NYU Prof.: Glass-Steagall Is What Can Replace Dodd-Frank
Nov. 23, 2016 (EIRNS)—One simple discussion of restoring the 1933 Glass-Steagall banking separation law and dispensing with the Dodd-Frank Act was published in Financial News Nov. 16, by New York University Stern School of Business Prof. Roy C. Smith, and headlined "Welcome Back, Glass-Steagall?"
Professor Smith noted that Trump supports restoring Glass-Steagall, like Sen. Bernie Sanders; but unlike Sanders, wants to do away with Dodd-Frank—and Smith lists a number of reasons Dodd-Frank should be ditched.
"Dodd-Frank would have to be replaced by something," he wrote.
"Americans are still angry at the banks and distrustful of them. So why not Glass-Steagall? It was simple (only 37 pages long), inexpensive, and provided for stability and safety of the U.S. banking system for 66 years. A Trumpian deal swapping Glass-Steagall for Dodd-Frank, which would also involve breaking up the banks, brilliantly delivers three campaign promises in one stroke.

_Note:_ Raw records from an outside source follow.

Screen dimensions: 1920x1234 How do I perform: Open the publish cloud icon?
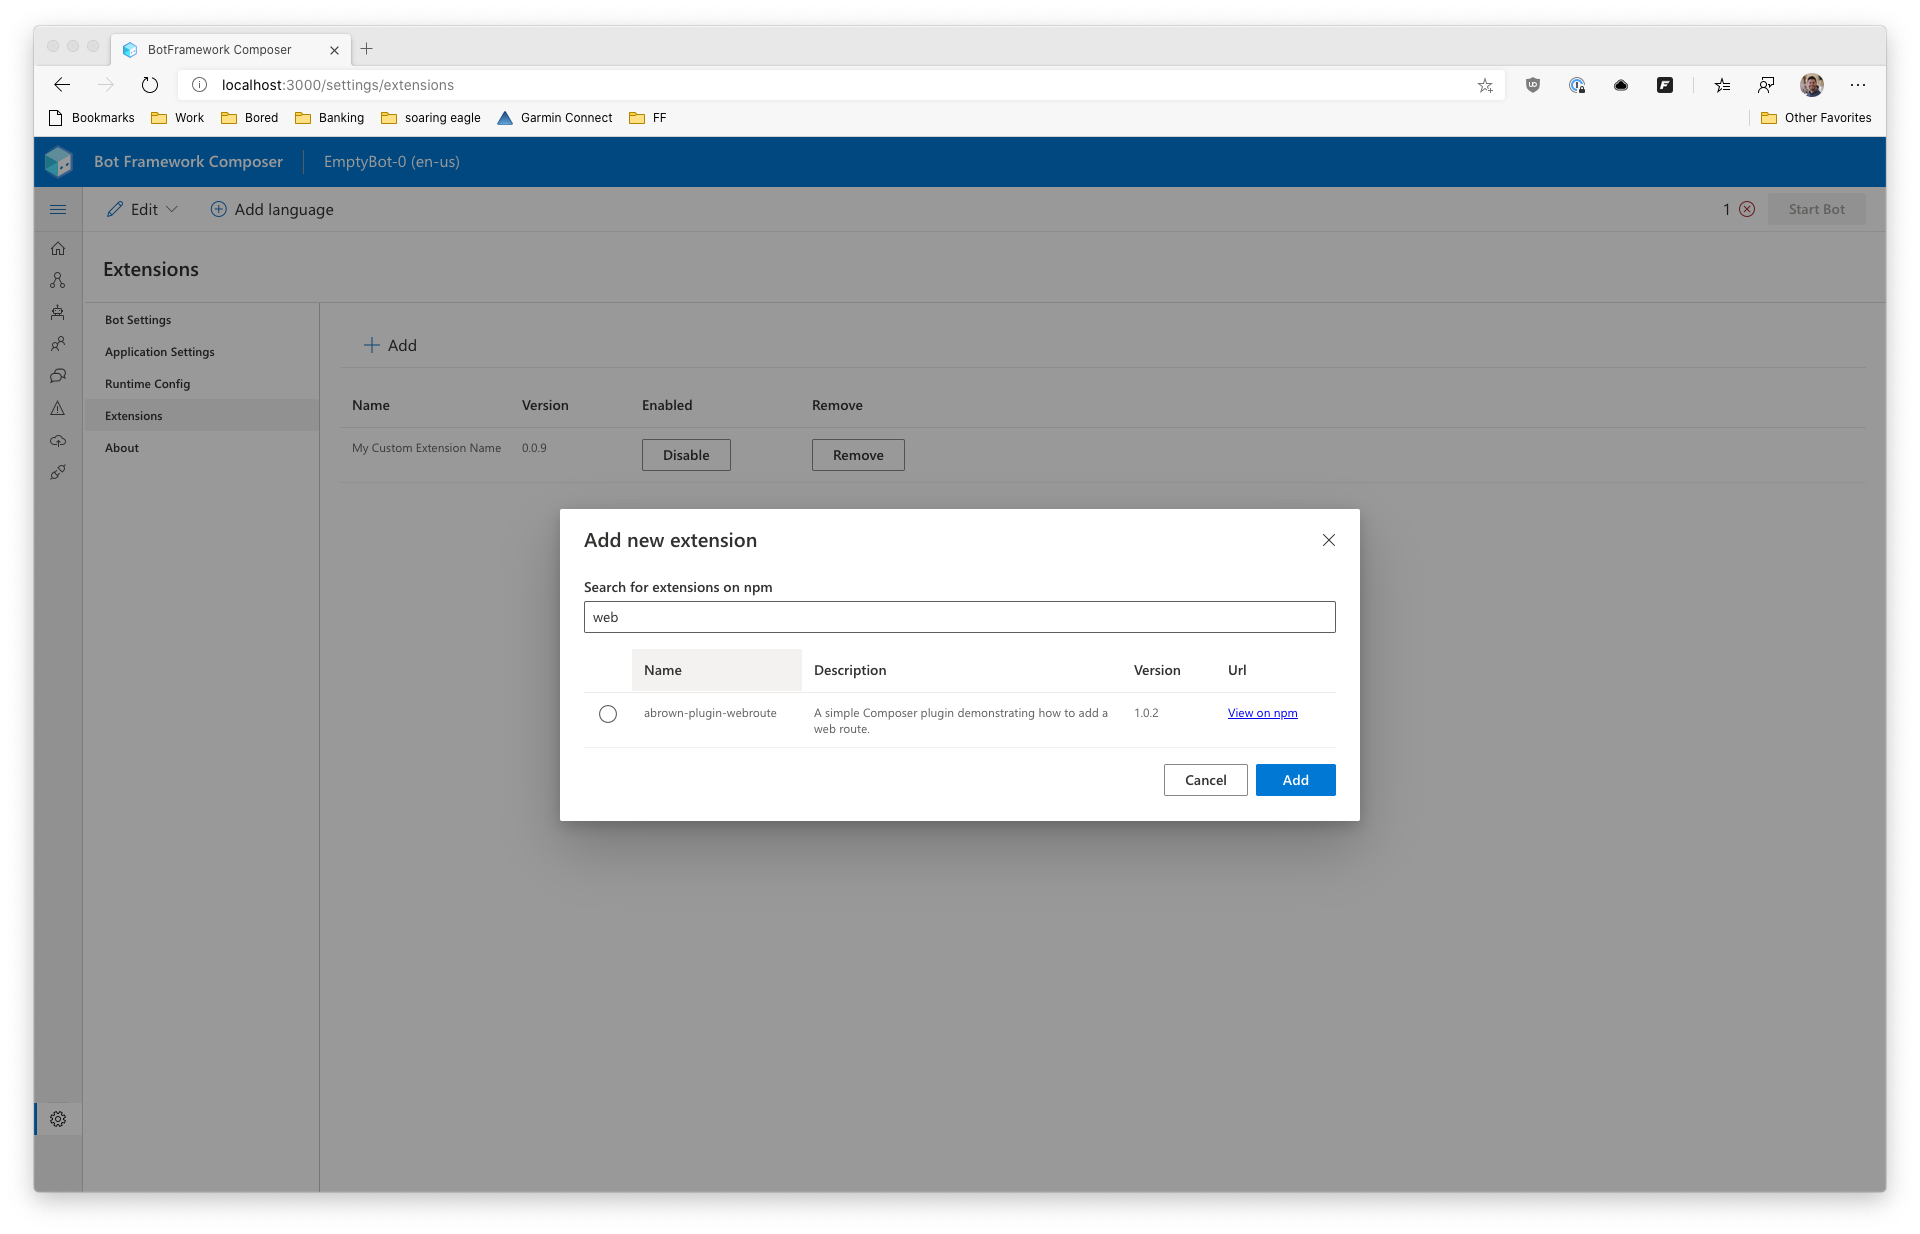(58, 440)
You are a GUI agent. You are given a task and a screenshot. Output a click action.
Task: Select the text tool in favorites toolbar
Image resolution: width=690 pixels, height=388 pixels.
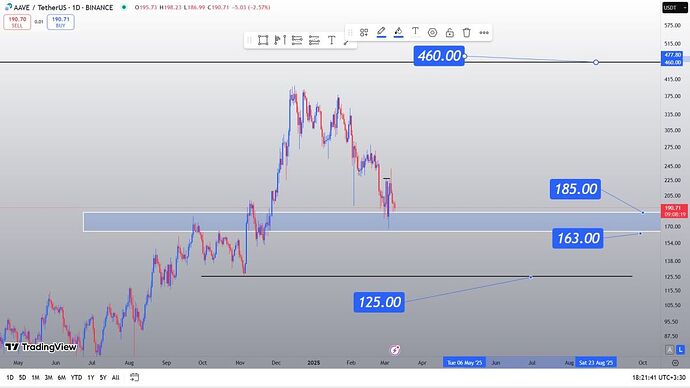pos(331,40)
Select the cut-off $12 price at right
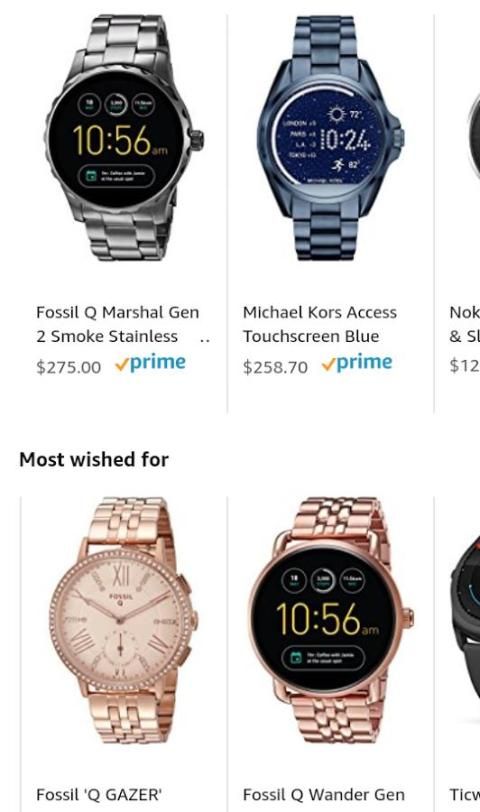This screenshot has height=812, width=480. coord(464,366)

"Could Trump get such a deal through Congress? Probably."
(Here even the Washington Post, which opposes Glass-Steagall, agrees in a Nov. 18 editorial:
"There is no shortage of proposals for doing this [replacing Dodd-Frank]. The Republican platform’s odd call for a restoration of the Depression-era Glass-Steagall Act, would enjoy bipartisan support...")
Professor Smith then dismissed attempts to strip away and amend parts of the impossibly complex, 2,300-page Dodd-Frank Act with its 22,000 pages of regulations, as opening an immense can of worms. Thus he dismisses the idea of Trump’s "financial transition coordinator," former SEC Commissioner Paul Atkins.
"How would we cope with the re-imposition of Glass-Steagall? The law would have to be modernised (e.g., do securities include government obligations, tradable bank loans and derivatives?) but it could be done. But, only the largest US banks (five or six) would be affected meaningfully. They would have to spin off their investment banking subsidiaries as they did in the 1930s. Most of the banks would object to this strenuously, but at least two of them, Citigroup and Bank of America, longtime too-big-to-manage underperformers trading well below book value, would be better off breaking up. Neither are likely to do so on their own.
"The blunt force of politics is not usually the best way for economic policy to be made, but maybe this time it is."